-------- Data to use --------

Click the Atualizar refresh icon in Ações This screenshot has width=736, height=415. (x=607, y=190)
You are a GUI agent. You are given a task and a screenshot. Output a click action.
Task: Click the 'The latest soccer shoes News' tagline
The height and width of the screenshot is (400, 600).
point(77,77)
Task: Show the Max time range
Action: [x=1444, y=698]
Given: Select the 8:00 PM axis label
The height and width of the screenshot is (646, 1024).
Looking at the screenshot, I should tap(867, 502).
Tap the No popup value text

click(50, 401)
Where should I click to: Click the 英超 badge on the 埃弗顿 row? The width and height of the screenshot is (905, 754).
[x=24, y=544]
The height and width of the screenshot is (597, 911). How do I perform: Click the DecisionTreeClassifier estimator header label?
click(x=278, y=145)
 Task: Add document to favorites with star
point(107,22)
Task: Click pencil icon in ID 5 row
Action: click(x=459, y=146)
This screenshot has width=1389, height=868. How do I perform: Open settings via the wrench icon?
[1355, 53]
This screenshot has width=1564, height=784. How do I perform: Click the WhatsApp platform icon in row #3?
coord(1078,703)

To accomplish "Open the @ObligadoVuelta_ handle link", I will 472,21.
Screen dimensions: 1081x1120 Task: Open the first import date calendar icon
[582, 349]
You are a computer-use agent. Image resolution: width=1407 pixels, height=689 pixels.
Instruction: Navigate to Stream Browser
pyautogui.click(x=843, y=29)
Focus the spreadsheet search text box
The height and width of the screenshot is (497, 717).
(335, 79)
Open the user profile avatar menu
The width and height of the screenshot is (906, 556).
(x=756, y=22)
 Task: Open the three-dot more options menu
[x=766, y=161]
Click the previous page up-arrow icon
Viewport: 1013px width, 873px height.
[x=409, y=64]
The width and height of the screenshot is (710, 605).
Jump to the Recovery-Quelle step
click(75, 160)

--------

• **Exercise description**
If a line of the records includes the string "agent", copy it out.

• **Exercise result**
You are a GUI agent. You are given a task and a screenshot. Output a click action.
You are a computer-use agent. Image resolution: width=1407 pixels, height=689 pixels.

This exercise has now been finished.